9. Il résulte de la comparaison de ces stipulations, ainsi que l'ont retenu les premiers juges et contrairement à ce que soutient le ministre, que les nouvelles parts de la société A... perdent en liquidité dès lors que les statuts de cette holding familiale mettent fin à toute possibilité de céder librement les titres reçus en échange de l'apport des titres de la société opérationnelle CFPR, ce qui au demeurant est conforme à l'objectif poursuivi et non contesté par le ministre de regrouper au sein d'une holding familiale les titres de la société opérationnelle détenus par les actionnaires familiaux et en assurer ainsi le contrôle pérenne. Cette perte de liquidité représente une prestation convenue à titre contraignant venant en complément à l'attribution de titres de la société A... en rémunération de laquelle une soulte, dont le montant est librement négocié entre les parties, peut être versée.
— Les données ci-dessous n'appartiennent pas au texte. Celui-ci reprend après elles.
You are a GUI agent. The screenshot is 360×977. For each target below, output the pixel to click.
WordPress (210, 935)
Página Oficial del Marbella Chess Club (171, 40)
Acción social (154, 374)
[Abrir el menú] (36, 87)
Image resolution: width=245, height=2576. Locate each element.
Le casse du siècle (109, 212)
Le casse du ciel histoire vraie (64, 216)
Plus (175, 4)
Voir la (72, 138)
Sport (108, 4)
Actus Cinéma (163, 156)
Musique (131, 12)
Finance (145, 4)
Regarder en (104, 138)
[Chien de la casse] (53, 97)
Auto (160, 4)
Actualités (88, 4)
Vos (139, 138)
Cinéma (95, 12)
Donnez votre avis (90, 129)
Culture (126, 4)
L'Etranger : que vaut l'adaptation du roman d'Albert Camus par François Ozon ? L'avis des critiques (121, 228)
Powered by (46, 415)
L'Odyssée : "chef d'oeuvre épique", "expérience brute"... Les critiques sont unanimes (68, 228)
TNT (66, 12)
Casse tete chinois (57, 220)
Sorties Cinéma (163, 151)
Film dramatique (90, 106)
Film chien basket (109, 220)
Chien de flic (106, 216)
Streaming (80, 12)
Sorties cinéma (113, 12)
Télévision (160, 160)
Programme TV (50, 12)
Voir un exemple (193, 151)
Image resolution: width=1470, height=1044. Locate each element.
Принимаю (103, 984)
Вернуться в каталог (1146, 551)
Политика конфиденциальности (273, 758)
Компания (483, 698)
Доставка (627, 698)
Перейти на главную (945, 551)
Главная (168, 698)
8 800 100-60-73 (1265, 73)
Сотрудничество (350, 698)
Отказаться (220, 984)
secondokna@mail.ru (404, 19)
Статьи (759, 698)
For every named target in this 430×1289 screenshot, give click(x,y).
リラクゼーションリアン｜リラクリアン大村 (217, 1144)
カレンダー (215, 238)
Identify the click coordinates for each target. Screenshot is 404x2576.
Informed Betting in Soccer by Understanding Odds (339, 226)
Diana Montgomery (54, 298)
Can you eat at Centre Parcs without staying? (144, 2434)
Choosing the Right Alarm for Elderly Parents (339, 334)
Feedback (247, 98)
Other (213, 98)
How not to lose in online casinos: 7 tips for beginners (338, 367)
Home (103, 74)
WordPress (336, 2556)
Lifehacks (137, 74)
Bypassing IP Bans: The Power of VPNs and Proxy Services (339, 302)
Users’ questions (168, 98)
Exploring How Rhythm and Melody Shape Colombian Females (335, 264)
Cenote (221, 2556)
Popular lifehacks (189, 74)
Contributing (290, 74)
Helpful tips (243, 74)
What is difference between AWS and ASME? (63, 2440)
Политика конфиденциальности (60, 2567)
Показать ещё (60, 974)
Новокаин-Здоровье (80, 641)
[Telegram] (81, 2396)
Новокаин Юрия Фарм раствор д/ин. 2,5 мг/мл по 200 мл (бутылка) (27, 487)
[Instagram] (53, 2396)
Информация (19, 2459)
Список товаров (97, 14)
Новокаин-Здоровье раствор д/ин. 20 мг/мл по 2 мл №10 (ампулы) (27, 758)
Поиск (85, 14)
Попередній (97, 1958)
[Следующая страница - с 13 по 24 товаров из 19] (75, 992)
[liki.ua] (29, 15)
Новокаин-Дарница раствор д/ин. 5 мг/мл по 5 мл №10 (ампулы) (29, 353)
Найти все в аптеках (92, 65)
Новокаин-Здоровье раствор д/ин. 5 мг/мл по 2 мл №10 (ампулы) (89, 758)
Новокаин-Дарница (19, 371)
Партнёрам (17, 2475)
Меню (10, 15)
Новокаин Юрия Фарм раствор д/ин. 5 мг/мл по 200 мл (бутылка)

Il résulte de ce qui précède que le versement de la soulte en litige, financé par un prêt gagé sur le versement de dividendes à venir de la société CFPR, ne va pas à l'encontre de l'objectif poursuivi par le législateur de favoriser les restructurations d'entreprises et ne peut, par suite, être regardée comme constituant une opération visant exclusivement à percevoir des liquidités en sursis d'imposition. En conséquence, l'administration ne pouvait pas taxer, selon la procédure de l'abus de droit, les soultes en litige comme des revenus distribués sur le fondement du 2° du 1 de l'article 109 du code général des impôts.
10. Il résulte de tout ce qui précède que le ministre n'est pas fondé à se plaindre de ce, par les jugements attaqués, le tribunal administratif de Montreuil a prononcé la décharge des impositions en litige.
Sur les frais liés au litige :
11. Il y a lieu, dans les circonstances de l'espèce, de mettre à la charge de l'Etat, dans chacune des instances susvisées, la somme de 1 500 euros en application de l'article L. 761-1 du code de justice administrative.
DÉCIDE :
Article 1er : Les requêtes n°s 19VE03701, 19VE03702 et 19VE03703 du ministre de l'économie, des finances et de la relance sont rejetées.
Article 2 : L'Etat versera respectivement à Mme J... G..., à Mme J... C... et à la société A... les sommes de 1 500 euros en application de l'article L. 761-1 du code de justice administrative.